Привели между тем Балка. Его не мучили длинными вопросами; государь удовольствовался одним:
«Балакирев объявил, что вы всею фамилиею приходили к Монсу и со слезами просили его, чтобы он Столетова от себя бросил; буде же не бросит, то Столетов его укусит, и Монс может от него пропасть; а на те слова Монс отвечал: виселиц-то де много! Вы всею фамилиею к нему приходили ли, такие слова говорили ли, ответ от него был ли и для чего вы ему те слова говорили?»
«Такие слова говорил я со всей фамилией Монсу для того, что о Егоре сказывал адмирал [Фёдор Матвеевич Апраксин], у которого Егор прежде служил: «Егор-де бездельник, я им был недоволен и хотел его сбить со двора». Також Ягужинский говорил Монсу: «Брось Егора, он твоим именем много шалит, чего ты и не знаешь». «А я с фамилией, — продолжал Балк, — за Столетовым никакой не видали шалости, а говорили так со слов адмирала да Ягужинского; на что и ответил нам Монс: «Ежели Егор какую пакость сделает, то виселиц много!»
Монса увели; Балка отпустили.
Государь, утомлённый допросами, ушёл обедать; после стола по обыкновению отдохнул и вечером отправился на именины к капитану Гослеру. Пирушка длилась долго; государь — так свидетельствует очевидец — «был очень весел».
А в кружках петербургского общества не смолкал говор об аресте и допросах Монса; старики говорили осторожно, молодые болтали смелее.
Так, 11 ноября, сержант Апраксин рассказывал любопытному Берхгольцу:
«Монс эти дни сидел под арестом в своей комнате, стерегут его часовые; теперь перевезли его в Зимний дворец, где заседает верховный суд; допрос делают под большою тайною. Монс в эти дни страшно изменился; с ним от страху был удар; впрочем, он стоит на том, что не знает за собой никакой вины. Матрёна Ивановна Балк от страху всё ещё очень больна и не встаёт с постели».
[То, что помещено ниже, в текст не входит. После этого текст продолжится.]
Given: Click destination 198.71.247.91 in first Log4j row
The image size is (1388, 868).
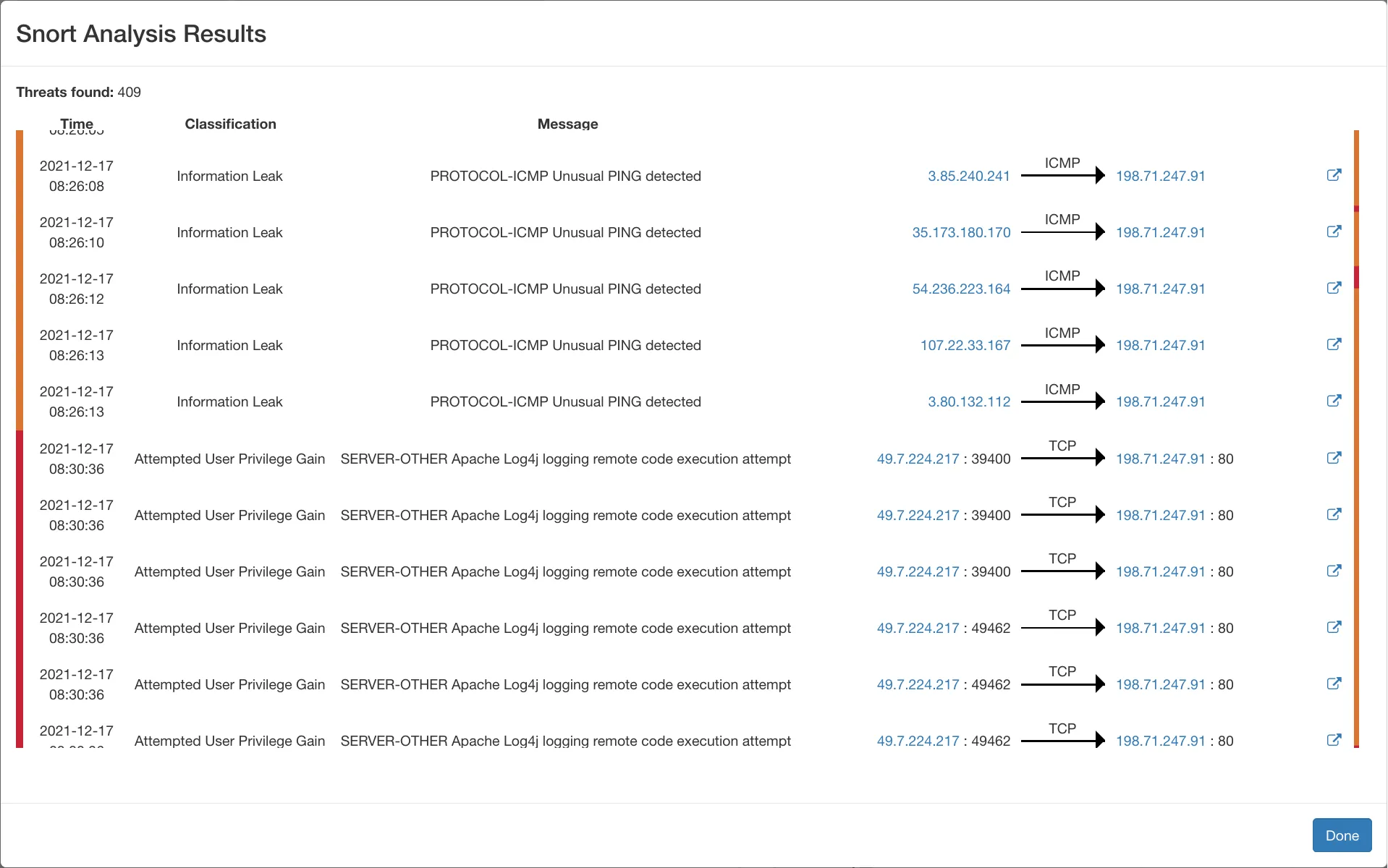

Так рассказывали при дворе герцога Голштинского; другие сведения в тот же день собрал саксонский посол Лефорт:
«Сегодня, во вторник, — писал он к своему двору. — Монса опять приводили к допросу. И он, как говорят, тотчас во всём признался, так что не нужно было употреблять пытку. В тот же день императрица просила у государя помилования Монсу; ей отвечали просьбой раз навсегда — не вмешиваться в это дело. Впрочем, та велела сказать генеральше Балк: «Не заботьтесь о своём брате, арест его не будет иметь дурных последствий».
Известия Лефорта едва ли ни достовернее: Монс вполне повинился. Если показания его на бумаге были не совсем чистосердечны, то мы вправе думать, что он был искреннее на словах. Иначе решительно непонятно, как он мог избежать пытки? Если пытали по делам совершенно ничтожным, то могли ли обойтись без истязаний «в деле первой важности». Таким по крайней мере считали дело Монса. Но не мудрено, что пытка на этот раз оказалась делом лишним; в самом деле, тот, кто от единого страху упал в обморок, тот, кто вёл жизнь среди роскоши и неги, мог ли вынести мысль о том, чтобы перенести пытку? Понятно, что, не дождавшись её, он принёс полное сознание. Только им он мог спасти как себя, так и придворных служителей и служительниц от кнута на дыбе и жжения пылающими вениками.